— 本文抜粋 —

»»

妊娠してから困ることがないように、プレコンセプションケアから始めよう
妊活のゴールは何でしょうか。
妊娠?
いいえ、違います。
妊娠は、赤ちゃんとの生活のスタートでしかありません。
妊娠をゴールと思っていると、妊娠してから困ることが出てきてしまうかもしれません。
プレコンセプションケアとは、そんなことがないように、妊娠前に適切な知識や情報を得て、将来の妊娠のためのヘルスケアを行うことです。
妊娠前から健康状態をよくすることで、より安全かつ安心な妊娠・出産が可能になります。
世界的にプレコンセプションケアの重要性が強調されるようになってきました。2006年に米国疾病管理予防センター(CDC)が、2012年に世界保健機関(WHO)が、プレコンセプションケアを推奨しています。
日本でも、2015年に国立成育医療研究センター内にプレコンセプションケアセンターが開設されました。
プレコンセプションケアセンターのホームページには、プレコンセプションケア・チェックシートが掲載されています。あなたのこと、パートナーのこと、一度チェックしてみませんか。
今回は、その中で大切な項目を抜粋(一部アレンジ)してご紹介します。
日常生活に関するチェックポイント
- BMIは適正ですか?適正値は18.5~24.9です。適正の範囲に入っている人はキープしましょう。入っていない人は、入るように食事・運動を見直してみましょう。
BMI=体重(kg)÷ 身長(m)÷ 身長(m)
例えば、155cm、53kgの人は、53÷1.55÷1.55=22.06となります。
- タバコを吸っていますか?受動喫煙も避けましょう。もし、パートナーも吸っているなら、一緒に禁煙がおススメです。
- アルコールを控えましょう。アルコールによって胎児に影響が出ることがあります。
- 定期的に体を動かしていますか?20~30分程度の運動を週に何回かしてみましょう。まとまった時間がとれなければ、ふだんの活動で体を大きくしっかりと動かすことを意識しましょう。
- ストレスはありませんか?ストレスがたまりがちなら、ストレスを解消する方法ややり過ごす方法を考えてみましょう。
- 食事はバランスよく摂っていますか?極端なダイエットはバランスを崩しがちなので、注意が必要です。また、葉酸は、妊娠前から市販のサプリメントを活用して積極的に摂取するようにしましょう。
バランスのとれた食事とは、炭水化物を中心とした主食、タンパク質源となる肉や魚がメインの主菜、野菜や海藻などを使った副菜が組み合わさった「定食」のようなものが理想的です。
4群点数法を活用すれば、バランスよく栄養素とエネルギーを摂取することができます。
外食も多い方には、食事バランスガイドによるチェックが簡便でおススメです。
病気に関するチェックポイント
- がん検診を受けていますか?子宮頸がん・乳がんは若い女性に多いがんです。子宮頸がんは20歳から、乳がんは40歳からがん検診が勧められています。

««

— 以下の課題 —
**1.** プレコンセプションケアの文章のうち、「食事はバランスよく摂っていますか?」で始まる段落を、主な内容を残して箇条書きにまとめてください。
**2.** 最後の文のあとから、プレコンセプションケアの文章を書き継ぐこと。

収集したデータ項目
»»

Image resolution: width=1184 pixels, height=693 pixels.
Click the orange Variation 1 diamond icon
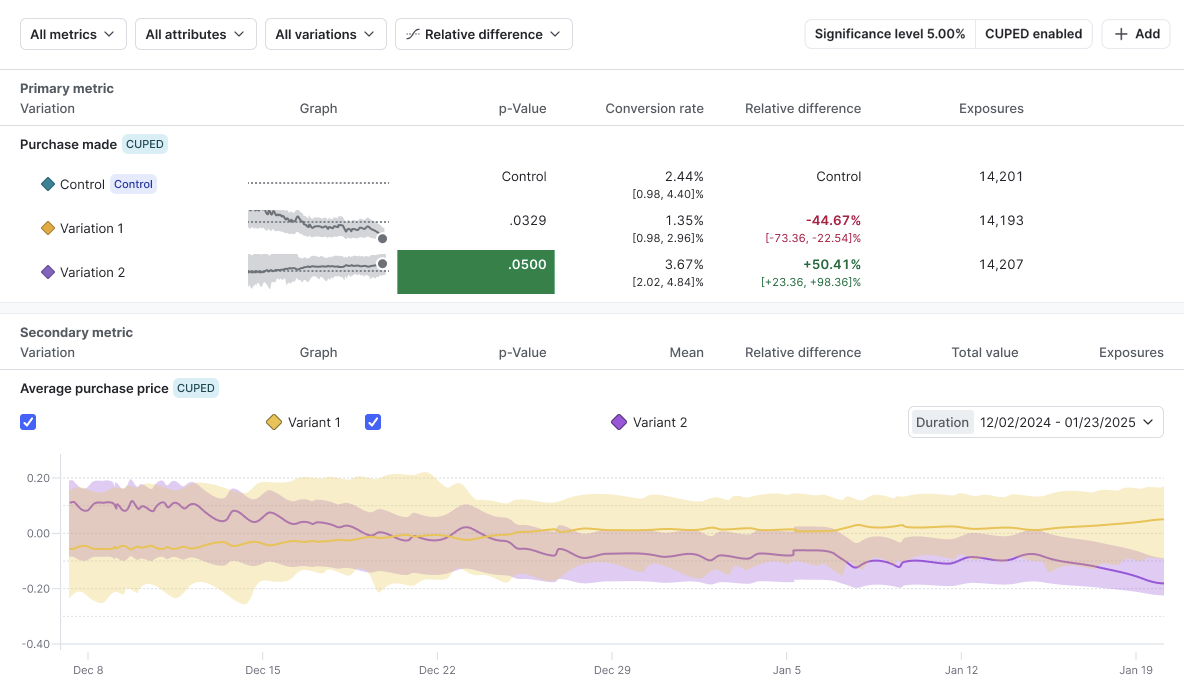tap(48, 228)
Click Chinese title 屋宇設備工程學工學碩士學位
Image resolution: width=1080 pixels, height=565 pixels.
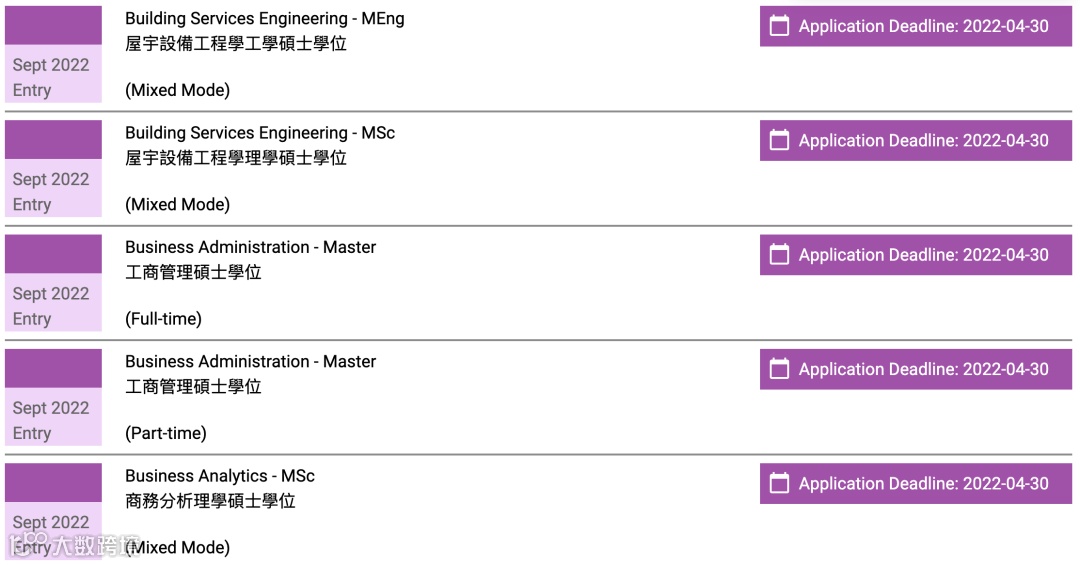[235, 44]
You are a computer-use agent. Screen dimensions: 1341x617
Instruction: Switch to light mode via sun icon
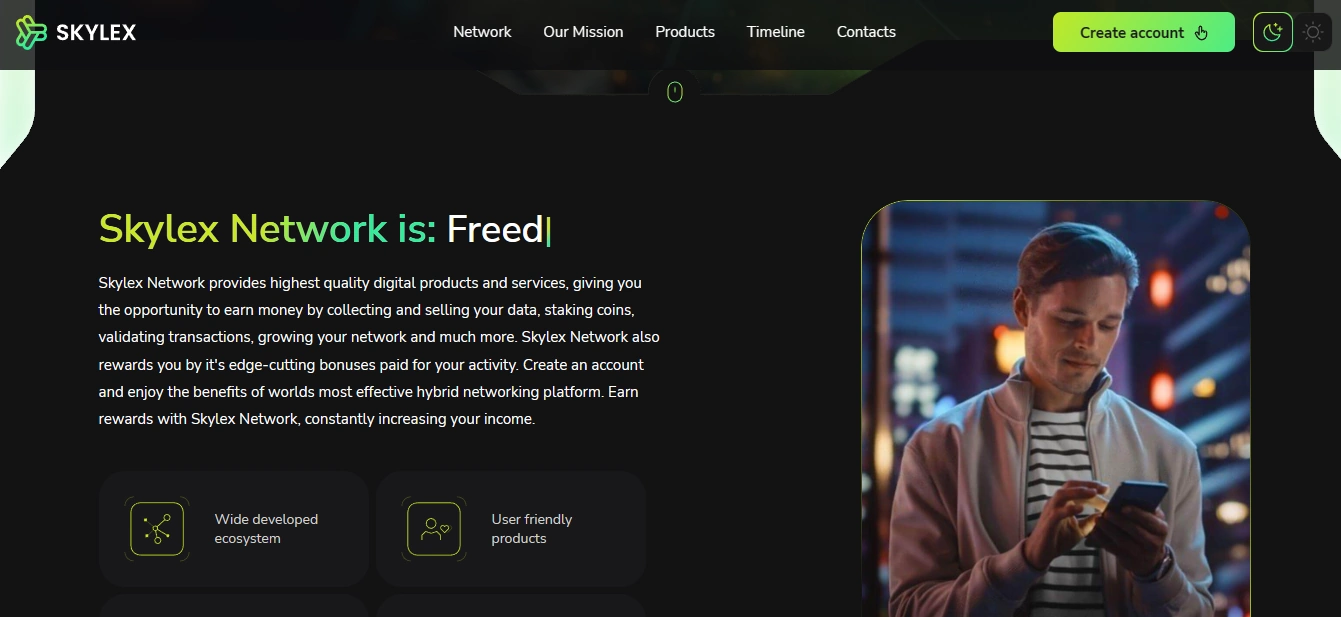1313,32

««

— 順番どおりの解答 —
**1.**
・食事をバランスよく摂る。
・極端なダイエットはバランスを崩しがちなので注意する。
・葉酸は妊娠前から市販のサプリメントを活用し、積極的に摂取する。

**2.**
- 生活習慣病はありませんか?血圧や血糖値は高くありませんか。高血圧や糖尿病は、妊娠に影響を及ぼします。40歳からは特定健診でのチェックが可能です。
- 風疹のワクチンは接種していますか?妊娠中に風疹にかかると、赤ちゃんに影響が出ます。ワクチンをあらかじめ接種し、感染を予防しましょう。
- いま飲んでいるお薬はありますか?その薬が妊娠中に飲めるかどうか、知っておきましょう。飲めない場合、代替できる薬があるか確認しておくと安心です。
- 治療が必要な持病はありますか?その病気そのものや治療が妊娠に与える影響、妊娠中に悪化する可能性などについても、主治医の先生に確認しておきましょう。
ライフプランに関するチェックポイント
- 将来の妊娠・出産やライフプランについて考えたことはありますか?子どもがほしいのかどうか、それはいつ頃か、何人か、仕事はどうするのか、考えてみましょう。ここで忘れてはいけないことは、プランには変更がつきものだということです。柔軟に対応していきましょう。
- 将来の妊娠・出産やライフプランについてパートナーと話し合ったことはありますか?“妊活”はパートナーと一緒にすることが大切です。とは言っても、意識のずれが起こりやすいことも否めません。そんなずれも含めて、パートナーの気持ちや考えを聴きましょう。そして、自分の気持ちや考えを伝えましょう。
- “妊活”について相談できる人はいますか?プライベートな話題であるためか、相談できる相手がいなかったり、周囲に協力を求められないカップルが多いという調査結果があります。最近は、全国に不妊専門相談センターも開設されてきているので、活用しても良いでしょう。
あなたは“妊活”のために何をしていますか。
基礎体温をつける、排卵の時期をチェックする、といった妊娠に直接つながること以外にも目を向けてみましょう。“妊活”では総合力が問われます。
そして、自分だけではなく、パートナーも一緒になって、自分たちの健康と生まれてくる赤ちゃんの健康につながるヘルスケアを実践しましょう。